Had I read the opening lines of Sarah Koenig’s 1999-murder-investigation podcast “Serial” in a book, I would have undoubtedly kept reading.
“For the last year, I’ve spent every working day trying to figure out where a high school kid was for an hour after school one day in 1999 – or if you want to get technical about it, and apparently I do, where a high school kid was for 21 minutes after school one day in 1999,” Koenig opened.
Had I read the last lines of HBO’s documentary series about wealthy heir Robert Durst’s murder cases “The Jinx” as the last lines in a novel – which I will not quote because it would spoil the show for those who haven’t watched it – I would have closed the book and sat in silence for a few minutes letting the ending fully sink in. They were powerful.
Koenig’s line was a great piece of writing, planting the seed of curiosity like every episode of her podcast did week after week. The Jinx’s last words were a great piece of producing and directing work, creating an ending to a documentary worthy of any iconic show or movie. That approach made Serial the fastest podcast to reach five million downloads on iTunes, according to CNN. That approach gave The Jinx one of the most shocking finales a show has ever had. And both productions were so excruciatingly gripping and groundbreaking in their style that some critics have said they have changed the future of entertainment.
I believe it’s true, but for the past few months, and moreso the last few days after watching The Jinx, I’ve been trying to figure out exactly what Serial and The Jinx are – or if you want to get technical, and apparently I do, if I can call them journalism, or if they are simply journalistic investigative work with rearranged and repackaged facts to deliver a really good story, an addictive piece of entertainment, and not much more.
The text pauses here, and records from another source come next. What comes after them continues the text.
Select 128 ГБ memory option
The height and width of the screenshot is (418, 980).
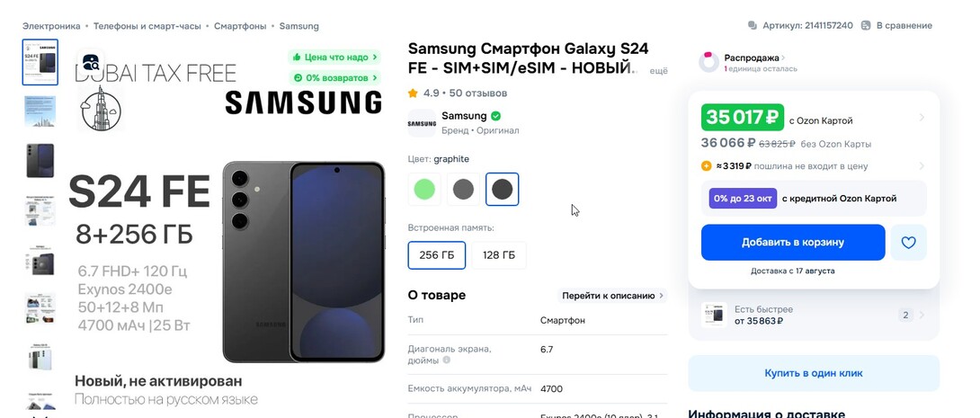[499, 255]
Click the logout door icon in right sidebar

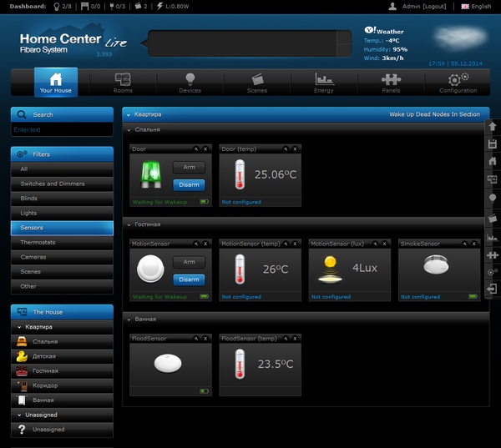[x=492, y=289]
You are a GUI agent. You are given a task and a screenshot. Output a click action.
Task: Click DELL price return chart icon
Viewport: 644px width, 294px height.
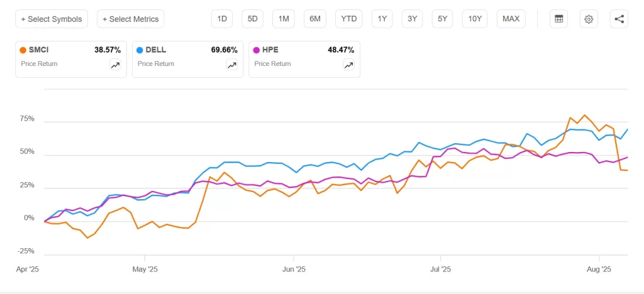tap(232, 65)
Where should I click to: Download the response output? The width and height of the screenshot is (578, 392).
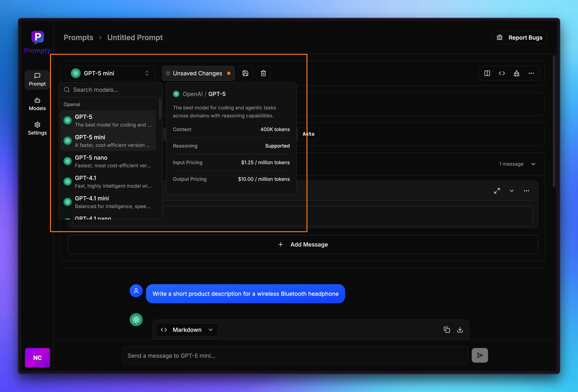click(x=460, y=330)
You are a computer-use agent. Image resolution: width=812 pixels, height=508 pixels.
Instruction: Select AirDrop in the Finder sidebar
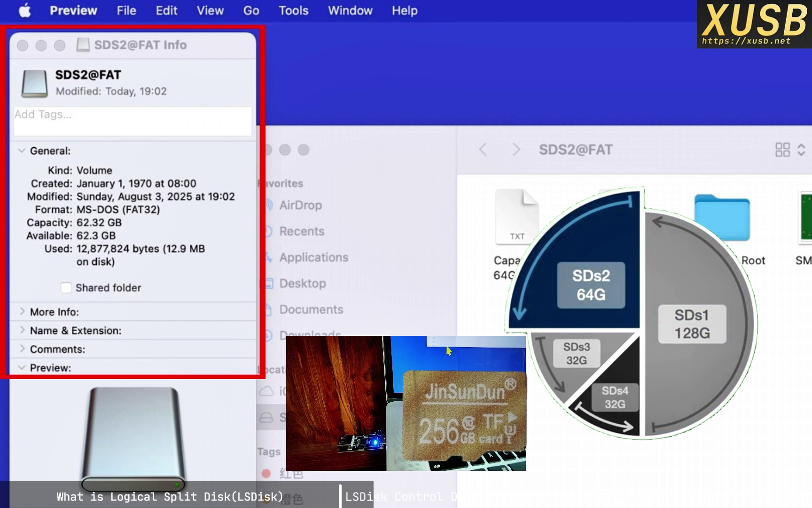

In their format, they can both be considered journalism. The Jinx is a documentary and Serial is a podcast spinoff of “This American Life.” The stories both revolve around serious journalistic work and actual fact gathering, but the delivery of those facts is what differs from the great majority of journalistic work. They focus more on the suspense, on the addictive aspects that make the listener or watcher want to keep consuming the story a lot less than they do on delivering information.
Journalists have always been creative, when the story merits it, to engage the audience, but the end goal is usually to deliver information that might provide useful knowledge that affects the audience’s lives. The story of a single person can sometimes represent what many more are going through, and thus address a larger issue. With both of the shows, problems and limitations within the legal system are exposed, but in neither show is that the point of focus.
Eliana Dockterman said it perfectly in her Time magazine article “How The Jinx and Serial Strain the Blurry Ethical Lines of Crime reporting,” they both buried the lead to enhance storytelling. They teased the audience with facts to increase intrigue.
Additionally, I’ve asked myself, “has reality TV evolved into something that can be consumed without any entertainment diet remorse? Is this what reality TV looks like when someone adds a little bit of depth to it?”
I am not entirely sure how I feel about viewing someone’s life as entertainment. Perhaps this is how those who a few years ago were strung out on the “Jersey Shore” felt when they watched it.
For now I’m stuck in the middle, completely impressed with what both productions delivered and with my journalistic superego at the very least asking if the approach the producers took are fully consistent with journalistic ethics. One thing is for sure, when the next season of Serial is released, I will be waiting week after week for my next fix.